In St. Pete Beach, some residents partly blame him for the city's recent development battle. In Gulfport, city officials are looking to downsize, and his job could be among the first to go.
Driscoll's seemingly bad luck in both cities points to how tough it can be for part-time city attorneys, city officials said.
Serving as a city attorney might seem like a quick way to earn money on the side, but duties include wading through endless pages of Florida statutes, being available to give advice to city officials, attending long meetings and dealing with the sometimes tumultuous aftermath of elections, all while getting paid less than their corporate counterparts, attorneys say.
"Every city attorney understands they are only the city attorney from meeting to meeting because at any time the city commission or the city council can decide they no longer have faith or trust in you," said Thomas J. Trask, a Dunedin lawyer who represents Belleair Bluffs and Oldsmar. "We know there is always the possibility that we won't be the city attorney forever."
Those who want to get rid of Driscoll argue that he is not a victim.
"He is a nice person and all that, and I don't think anybody would disagree with that, but we have had some trouble with him," said Gulfport council member Bob Worthington.
Driscoll did not return several requests for comment.
City attorneys for Belleair and Treasure Island have been replaced in recent years after contentious disagreements broke out.
In St. Pete Beach, Driscoll's services could be on the chopping block after about three years in the position.
He was hired after the city's former attorney, James DeVito, resigned in 2003 after 34 years of employment.
At first, Driscoll was praised as a smart, capable lawyer with extensive experience. He has served as the city attorney in Gulfport since 1990, provided legal services to the Pinellas County Mayor's Council, and has represented city commissioners in Pinellas Park and Redington Beach.
When St. Pete Beach's development battle over whether to allow taller buildings became ugly two years ago, the city named several residents in a lawsuit over the debate. Driscoll took the fall as the man who pursued legal action against the residents, some said.
Newly elected City Commissioner Harry Metz, who was named in the lawsuits, made it his first order of business as a city official to discuss replacing Driscoll on Tuesday night.
Metz asked the City Commission to prepare a resolution that would start the application process. Metz asked that applicants turn in their resumes by April 6 and that the decision be made by April 23. Driscoll could apply for the job as well, Metz said.

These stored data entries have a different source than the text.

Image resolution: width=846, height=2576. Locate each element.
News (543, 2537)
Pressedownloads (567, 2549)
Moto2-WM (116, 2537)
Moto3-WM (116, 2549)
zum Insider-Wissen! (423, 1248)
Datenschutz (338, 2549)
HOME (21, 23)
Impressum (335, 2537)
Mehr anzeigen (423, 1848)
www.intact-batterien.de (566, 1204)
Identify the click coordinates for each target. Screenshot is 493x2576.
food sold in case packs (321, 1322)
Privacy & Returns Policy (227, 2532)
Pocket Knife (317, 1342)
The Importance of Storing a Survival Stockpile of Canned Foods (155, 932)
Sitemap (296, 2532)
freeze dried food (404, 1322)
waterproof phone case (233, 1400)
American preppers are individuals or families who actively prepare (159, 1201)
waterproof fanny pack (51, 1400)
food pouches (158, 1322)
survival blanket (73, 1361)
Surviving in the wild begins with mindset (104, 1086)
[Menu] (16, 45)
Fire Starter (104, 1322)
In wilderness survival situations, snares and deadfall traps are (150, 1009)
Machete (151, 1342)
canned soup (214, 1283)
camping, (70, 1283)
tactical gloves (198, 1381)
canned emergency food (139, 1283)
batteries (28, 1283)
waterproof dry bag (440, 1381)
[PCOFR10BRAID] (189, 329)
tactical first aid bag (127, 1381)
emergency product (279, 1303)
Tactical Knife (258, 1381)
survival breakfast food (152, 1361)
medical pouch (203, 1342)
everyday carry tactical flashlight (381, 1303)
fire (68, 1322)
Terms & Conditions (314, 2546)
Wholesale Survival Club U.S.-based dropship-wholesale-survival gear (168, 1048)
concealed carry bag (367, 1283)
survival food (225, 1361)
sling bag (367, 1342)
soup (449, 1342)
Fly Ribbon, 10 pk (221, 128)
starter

"I am not asking to fire him; I am just looking to see if there is a better qualified person around," Metz said. "It is not personal."
Driscoll has not been responsive to residents at city meetings and has lost several important cases for the city, said Metz, who often sparred with the City Commission before he was elected.
But Mayor Ward Friszolowski said hiring a new attorney could disrupt the city's legal process. Lawsuits filed by the city are scheduled to go to court next month.
"What everyone has to realize is that if they didn't like the policy direction of the former commission members, they shouldn't blame the city attorney for that," he said. "Tim has been a good city attorney, and they should allow him the time to get to know him since they are new."
Gulfport hired Driscoll just five years after he graduated from Stetson University College of Law in that city in 1985.
In 2005, he stepped down from representing the city in a zoning issue after some residents complained that he had not defended the city aggressively enough.
Later that year, Worthington called for a vote on whether the city should replace Driscoll. The City Council opted to keep him.
But Worthington, who voted against Driscoll, said the counselor is still slow to return calls and sometimes seems to give questionable legal advice.
More recently, city officials have said they are contemplating hiring a full-time attorney and reducing the city clerk staff.
But council member John "Ted" Phillips said he has already gotten used to Driscoll. Phillips used to be upset when Driscoll didn't call him back quickly enough, but after a stern talking to, Phillips said, it was taken care of.
"Now, if I had a problem and I call him, he helps me out right away."